Otro Breaking Bad. El próximo martes termina una de las series televisivas de mayor rating en su género, con mayores cargas de mala sangre, angustia, temor, histrionismo barato y sobreactuaciones ofensivas, seguidas de reacciones atemorizantes de turbas que corean y aclaman al peor de los personajes. Los próximos seis días mantendrán al mundo en suspenso, episodio tras episodio, en espera de la difusión del desenlace. Este final despierta ya más expectativas que las que en su momento pudieron alentar los de Los Soprano o de Lost. Y por supuesto que nadie espera ahora uno de la calidad del celebrado remate de The Wire.

Pero ni el atractivo morboso que pueda llegar a tener la todavía no vislumbrada conclusión de House of Cards podría aspirar a competir con la capacidad de convocatoria a que apunta la emisión nocturna de este ocho de noviembre. Y es que, en su vertiginosa ruta hacia su punto más alto de excitación planetaria, la serie que culmina el martes reúne todos los ingredientes de éxito propuestos por Jordi Costa, un analista de tele, cine, cómics y otros productos de la cultura popular.

Este especialista encuentra en el actual auge de las teleseries la construcción de personajes irredimibles, hombres irreparables, que en Babelia del sábado identifica con el oscuro e inquietante ‘Walter White’ de Breaking Bad. Pero esos calificativos de irredimible e irreparable podrían describir también a su manera a Donald Trump. Claro, en una versión grotesca, muy distante, por supuesto, de los matices y la complejidad del fabricante de drogas y profesor de química de una high school de Nuevo México.

Mundo en vilo. Trump es, por supuesto, uno de los dos personajes centrales que llenará las pantallas de tele, las tabletas, las compus y los celulares del mundo en las emisiones finales de la serie de pesadilla que acabará entre la noche de este martes y, previsiblemente, las primeras horas del miércoles. Será una larga jornada electoral, que decidirá la Presidencia de Estados Unidos, tras el conteo de los votos, los previsibles litigios y los rebotes en la política y los mercados mundiales al día siguiente.

Y quienes han seguido esta saga de año y medio que va de las campañas para las elecciones primarias a las que concluirán con la elección constitucional, podrían encontrar en la narrativa noticiosa de los medios sobre estas batallas la repetición del modelo de relato que el mismo Jordi Costa encuentra en las series más adictivas. Esto es, un “sostenido trenzado de crisis”, una tras otra. La más reciente, la provocada por el director del FBI contra la campaña de Hillary Clinton.

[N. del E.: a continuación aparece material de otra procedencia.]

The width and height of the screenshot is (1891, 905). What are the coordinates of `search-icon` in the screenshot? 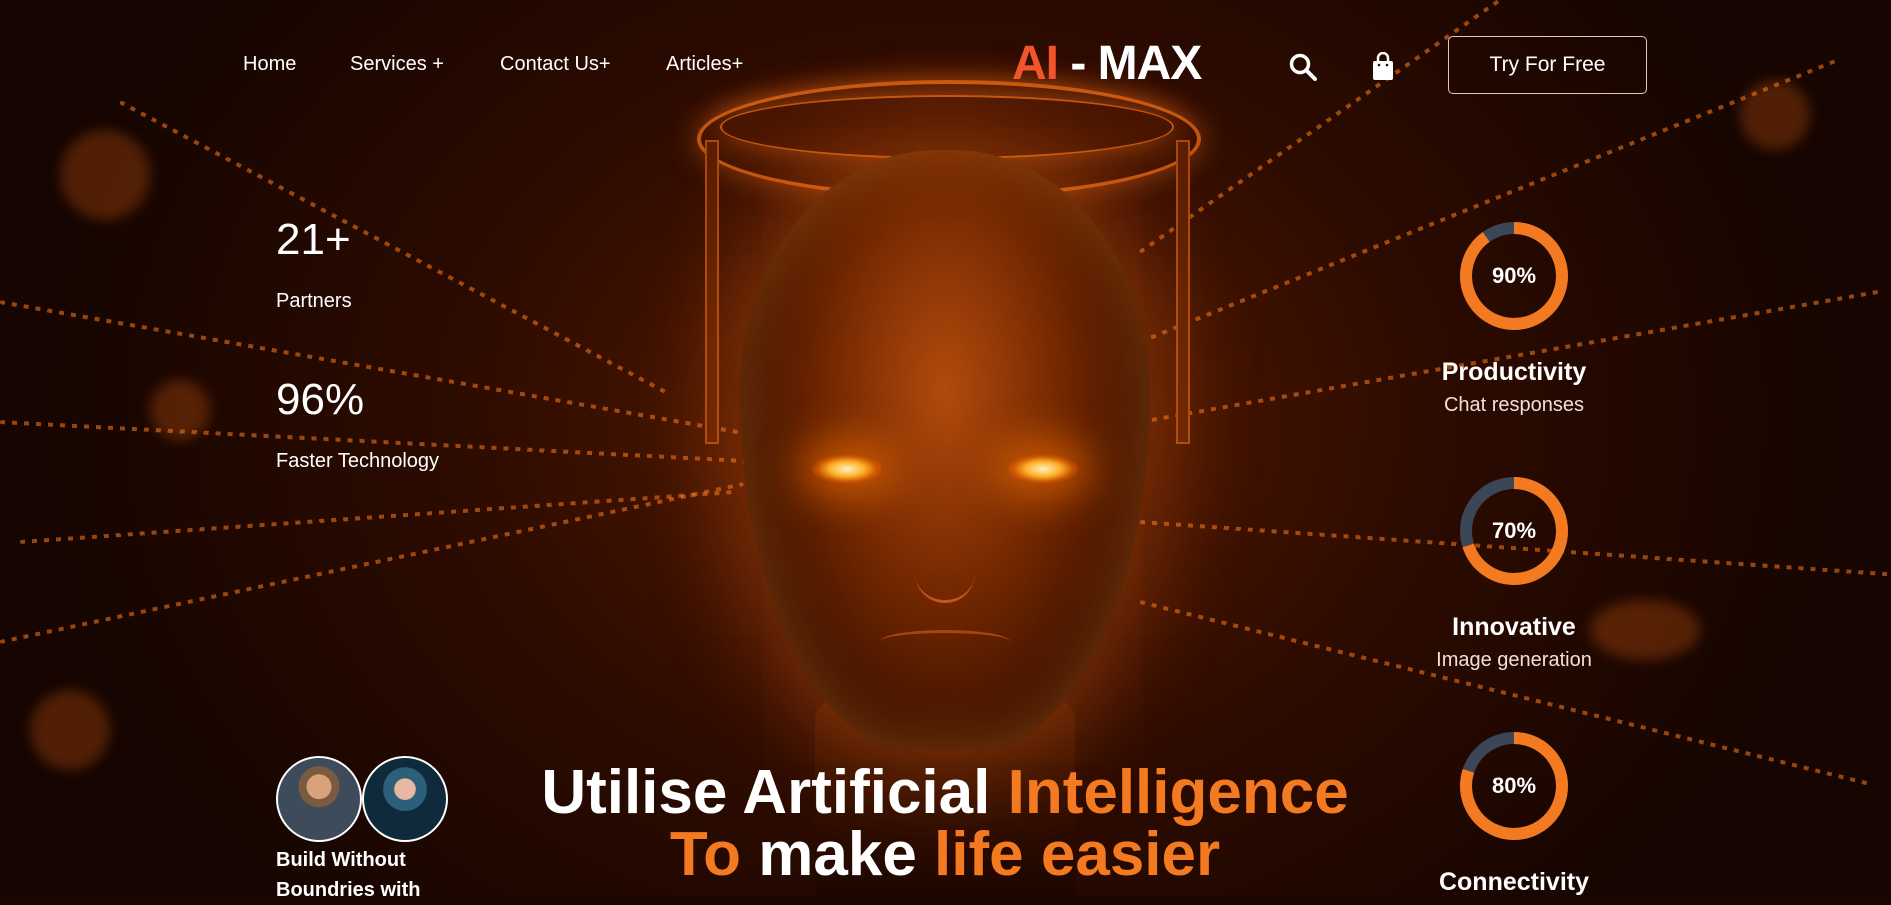 It's located at (1303, 67).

El resultado es la percepción de un estado de “suspensión permanente” de los procesos en curso: un mundo en vilo. La constante es la interrupción de la normalidad hasta ahora conocida, que hace de lo disruptivo la nueva normalidad. Ello, en correspondencia con un “tiempo fracturado y amoral”, según el análisis del propio Costa para las series.

Infierno y cielo (improbable). En efecto, es un tiempo fracturado y amoral que irrumpe lo mismo en las series que en las noticias de hoy con una asombrosa continuidad, al grado de que el retraso en el estreno de la sexta temporada de Homeland, hasta enero próximo, se debe a la decisión de sus productores de asociar el resultado de la elección del martes con los nuevos episodios de la trama paranoica de amenazas internas y externas a la seguridad estadounidense de la serie (y de la campaña).

A diferencia del vacío que afecta al adicto al finalizar una serie, esta vez extrañaremos los desvaríos televisivos de Trump y los ganchos de Clinton, pero no porque nos vayan a hacer falta, sino por el horror de su anunciada continuidad y materialización en el plano real. Sea en el infierno tan temido de la situación límite de un triunfo de Trump o en el improbable cielo prometido del triunfo de una exponente estándar del poder imperial, con su arrogancia, intervencionismo y proteccionismo peligrosamente estandarizados.